[Stored items]
• • • •

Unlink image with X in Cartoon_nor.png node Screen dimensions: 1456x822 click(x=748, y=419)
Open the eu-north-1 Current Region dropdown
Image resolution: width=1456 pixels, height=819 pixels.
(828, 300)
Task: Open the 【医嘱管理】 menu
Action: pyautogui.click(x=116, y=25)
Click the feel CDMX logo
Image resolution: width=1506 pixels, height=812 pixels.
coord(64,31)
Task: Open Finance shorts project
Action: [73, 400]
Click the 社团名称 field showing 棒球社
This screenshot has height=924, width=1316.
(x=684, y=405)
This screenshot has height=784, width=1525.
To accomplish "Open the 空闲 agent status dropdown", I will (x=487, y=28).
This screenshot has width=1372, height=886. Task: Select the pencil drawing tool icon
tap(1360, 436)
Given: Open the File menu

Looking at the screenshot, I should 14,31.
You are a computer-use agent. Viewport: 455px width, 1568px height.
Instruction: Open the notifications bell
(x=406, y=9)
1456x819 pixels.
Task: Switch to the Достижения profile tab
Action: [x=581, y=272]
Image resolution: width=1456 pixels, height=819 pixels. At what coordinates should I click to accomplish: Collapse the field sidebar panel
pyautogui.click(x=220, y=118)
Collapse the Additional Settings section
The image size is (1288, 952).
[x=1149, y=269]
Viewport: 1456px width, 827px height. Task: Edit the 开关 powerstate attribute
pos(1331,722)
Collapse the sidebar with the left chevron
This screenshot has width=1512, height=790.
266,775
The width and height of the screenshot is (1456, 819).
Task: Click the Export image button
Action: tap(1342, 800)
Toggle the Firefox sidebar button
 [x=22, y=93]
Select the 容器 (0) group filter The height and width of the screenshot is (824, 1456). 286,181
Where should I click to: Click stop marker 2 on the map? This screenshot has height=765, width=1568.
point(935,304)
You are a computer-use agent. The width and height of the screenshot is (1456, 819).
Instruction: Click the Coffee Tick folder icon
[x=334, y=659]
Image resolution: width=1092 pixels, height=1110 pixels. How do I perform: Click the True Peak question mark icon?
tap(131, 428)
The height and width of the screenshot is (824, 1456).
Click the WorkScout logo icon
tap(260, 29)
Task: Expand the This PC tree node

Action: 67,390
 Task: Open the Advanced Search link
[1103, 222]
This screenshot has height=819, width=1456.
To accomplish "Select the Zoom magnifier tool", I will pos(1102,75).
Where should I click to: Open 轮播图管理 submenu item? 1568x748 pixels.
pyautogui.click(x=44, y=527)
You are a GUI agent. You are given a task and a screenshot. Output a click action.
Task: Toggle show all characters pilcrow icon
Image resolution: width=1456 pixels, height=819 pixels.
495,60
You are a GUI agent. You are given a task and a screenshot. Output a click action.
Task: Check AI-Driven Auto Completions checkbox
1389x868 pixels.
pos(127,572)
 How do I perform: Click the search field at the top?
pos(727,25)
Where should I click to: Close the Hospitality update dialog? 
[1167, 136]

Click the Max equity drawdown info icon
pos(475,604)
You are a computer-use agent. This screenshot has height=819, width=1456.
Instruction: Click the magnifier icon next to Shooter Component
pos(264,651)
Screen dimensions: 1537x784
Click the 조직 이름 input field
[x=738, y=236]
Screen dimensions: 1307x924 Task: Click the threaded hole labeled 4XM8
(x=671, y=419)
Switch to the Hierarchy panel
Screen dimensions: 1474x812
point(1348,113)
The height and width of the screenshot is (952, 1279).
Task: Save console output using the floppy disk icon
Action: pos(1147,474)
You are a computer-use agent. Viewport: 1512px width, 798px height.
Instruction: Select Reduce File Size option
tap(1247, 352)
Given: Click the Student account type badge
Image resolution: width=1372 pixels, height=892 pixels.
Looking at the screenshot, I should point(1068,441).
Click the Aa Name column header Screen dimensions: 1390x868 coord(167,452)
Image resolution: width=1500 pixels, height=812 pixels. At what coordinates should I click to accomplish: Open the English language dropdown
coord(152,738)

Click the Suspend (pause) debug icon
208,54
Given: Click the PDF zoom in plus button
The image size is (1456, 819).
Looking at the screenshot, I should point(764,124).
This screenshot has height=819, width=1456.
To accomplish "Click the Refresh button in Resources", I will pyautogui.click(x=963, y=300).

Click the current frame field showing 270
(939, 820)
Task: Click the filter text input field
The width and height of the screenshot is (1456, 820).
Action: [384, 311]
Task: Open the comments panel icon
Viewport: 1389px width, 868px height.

• • • •

REQUIREMENT → Show all lines above containing "filter".

ANSWER →
Select the 容器 (0) group filter The height and width of the screenshot is (824, 1456). 286,181
Task: Click the filter text input field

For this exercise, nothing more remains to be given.